Scientists have discovered a new way to dramatically increase the availability of clean drinking water worldwide using manganese ferrite nanoparticles.
These tiny particles could revolutionize water treatment by improving the filters used in water treatment plants, making it easier and more efficient to produce potable water.
Dr. Ismail Almanassra, a research associate at the University of Sharjah’s Institute for Science and Engineering, and his team have found that adding just a small amount (2%) of these nanoparticles to the filters, known as polyethersulfone (PES) membranes, can lead to remarkable results.
The modified membranes allow water to flow through them at a rate 2.6 times faster than traditional membranes, making the water treatment process much more efficient.
PES membranes are a crucial part of water treatment plants.
They act as barriers that let clean water pass through while blocking out salts, impurities, and other unwanted substances.
These membranes are also used in desalination (the process of removing salt from seawater), food processing, and wastewater treatment.
The study, published in the Journal of Membrane Science, shows that the new ultrafiltration (UF) membranes created by the researchers not only improve the flow of water but also do a better job of removing contaminants.
This could lead to cleaner, safer drinking water and lower costs for water treatment plants.

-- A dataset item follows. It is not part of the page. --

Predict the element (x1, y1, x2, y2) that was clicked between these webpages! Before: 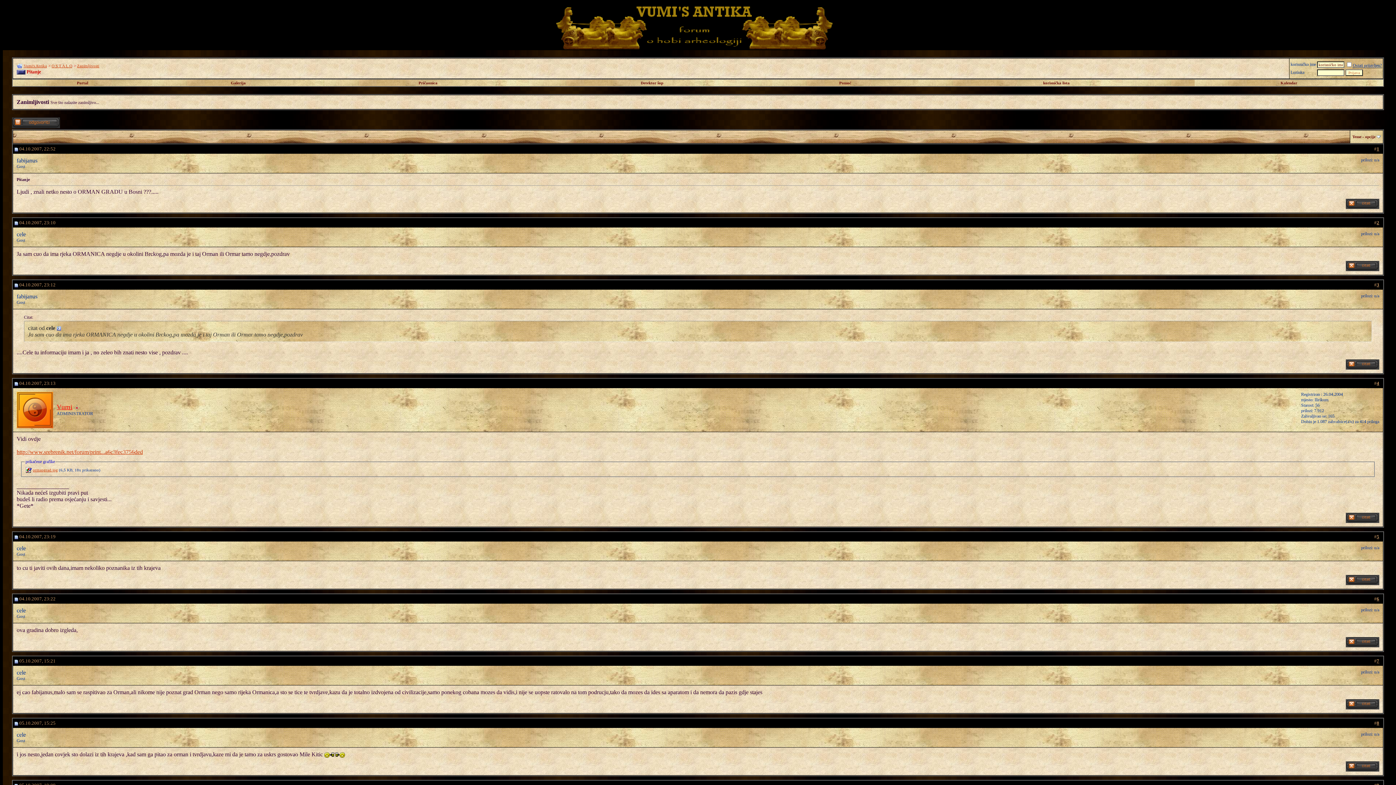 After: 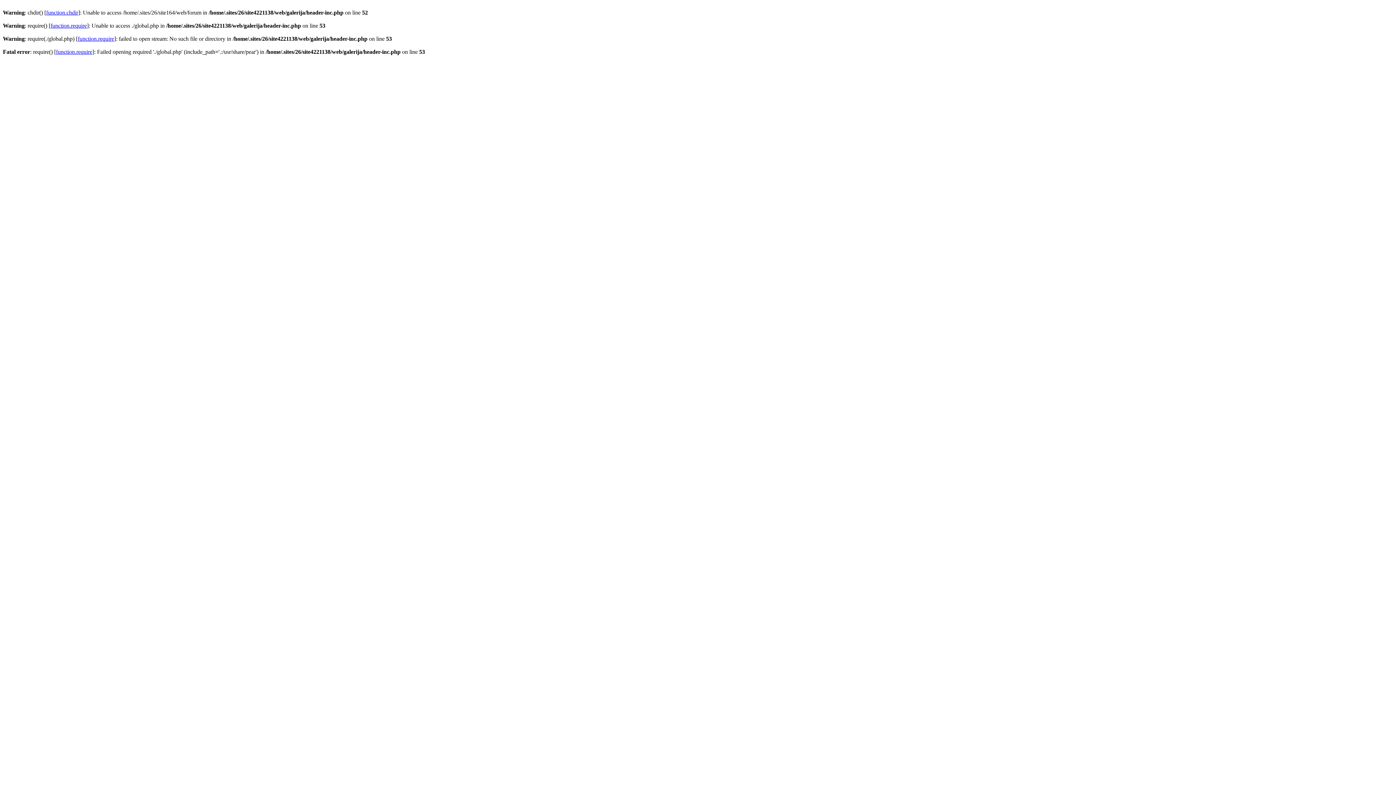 Action: label: Galerija bbox: (230, 80, 245, 85)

One of the biggest challenges faced by water treatment plants is biofouling. This occurs when microorganisms accumulate on the membrane surfaces, reducing their efficiency and leading to lower water production.
To combat this, engineers often have to increase the pressure on the membranes or replace them frequently, both of which increase operational and maintenance costs.
The researchers tackled this issue by modifying the PES membranes with manganese ferrite nanoparticles and a material called graphitic carbon nitride.
This combination makes the membranes more hydrophilic, meaning they attract water and repel contaminants more effectively.
As a result, the membranes are better at filtering out harmful substances and are less likely to become fouled over time.
The new membranes were tested extensively, and the results were impressive. They successfully removed over 95% of harmful agents, and even after being washed, they retained over 88% of their effectiveness.
This means the membranes are not only better at cleaning water but also more durable and cost-effective in the long run.
Dr. Almanassra and his team believe that this breakthrough could have a significant impact on global water scarcity and pollution.
By providing a more efficient and affordable way to treat water, these new membranes could help ensure that more people around the world have access to clean, safe drinking water.
The technology also has potential applications beyond water treatment, making it a significant advancement in material science with broad implications for public health and environmental sustainability.